Before asking us to help with a blockchain-based solution, CHS had launched a browser-based version of the Domestic Violence Report and Referral (DVRR) program in Alameda County in 2014 and a browser-based version of the California Sexual Assault Forensic Medical Report in 2018. The electronic version of DVRR significantly improved the timely reporting of domestic-violence incidents. In the space of three years, the number of properly filed domestic-violence reports quadrupled, the percentage of victims receiving county support services increased from 4 percent to 48 percent, and the Alameda County District Attorney’s office reported a significant increase in felony charges filed.

DVRR and Blockchain: A Potent Combination

Considering how successful the web-based version of DVRR has been, what can blockchain add to the equation? As CHS seeks to expand the DVRR program to other counties in California, as well as to other states with mandated reporting laws, we are building a blockchain-based infrastructure that selectively leverages blockchain’s validated strengths to:

  • Ensure the security, privacy, and integrity of medical reports submitted to law-enforcement authorities, which often include pictures as well as personal information
  • Ensure that the photographs and data in medical reports are neither altered nor tampered with as they make their way through the “chain of custody” from hospitals to police precincts to courtrooms, facilitating the prosecution of offenders
  • Enable secure communications between agencies for better case management and improved victim outcomes.

Potentially, blockchain can also enable the creation of “smart contracts” between hospitals and federally mandated repositories of funds, so that compensation funds (to victims, hospitals, caregivers, and support services) are paid in a timely fashion and the system cannot be “gamed” with false or duplicate claims.
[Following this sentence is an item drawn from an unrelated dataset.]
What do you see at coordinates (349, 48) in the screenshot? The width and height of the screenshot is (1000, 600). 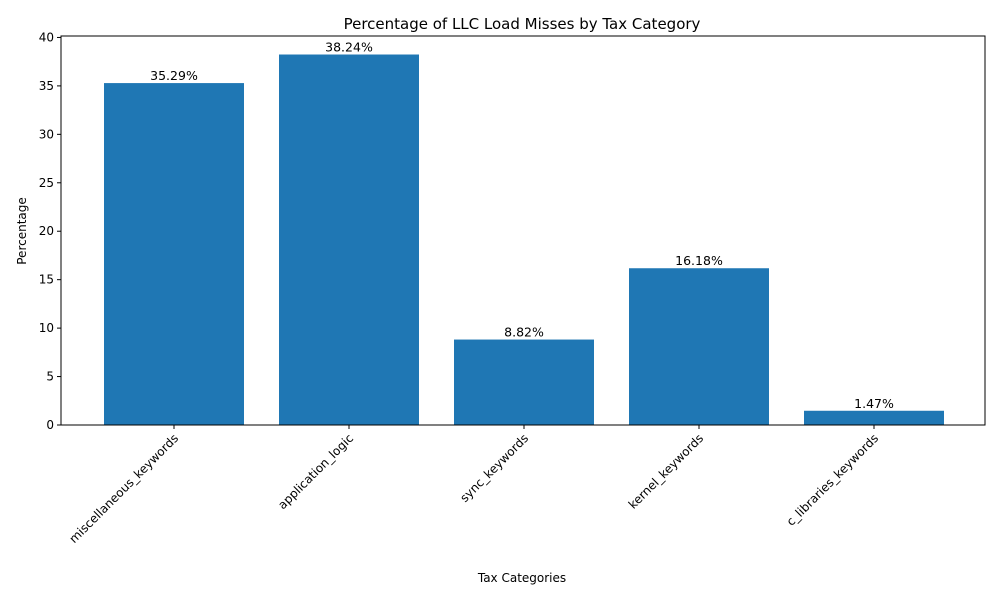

The federally mandated Crime Victims Fund currently has more than $10 billion earmarked for victims of violence, and underreporting of claims has been estimated at 70 percent. A blockchain-based claims-reporting system would greatly benefit victims and ease the financial and administrative burdens on other entities providing care and services to victims.

We believe that a blockchain-enhanced interpersonal-violence reporting platform will also reduce the financial pressure on hospitals and medical providers. The rule is not regularly enforced, but in California a mandated reporter that fails to report an incident of domestic violence can be fined anywhere from $300 to $10,000; in other states, the penalties are even higher, ranging as high as a million dollars. Implementation of a blockchain-based platform should ensure that the vast majority of domestic and other interpersonal violence reports are submitted within the legally prescribed deadline, allowing hospitals to spend their money not on legal penalties, but on the victims of domestic violence.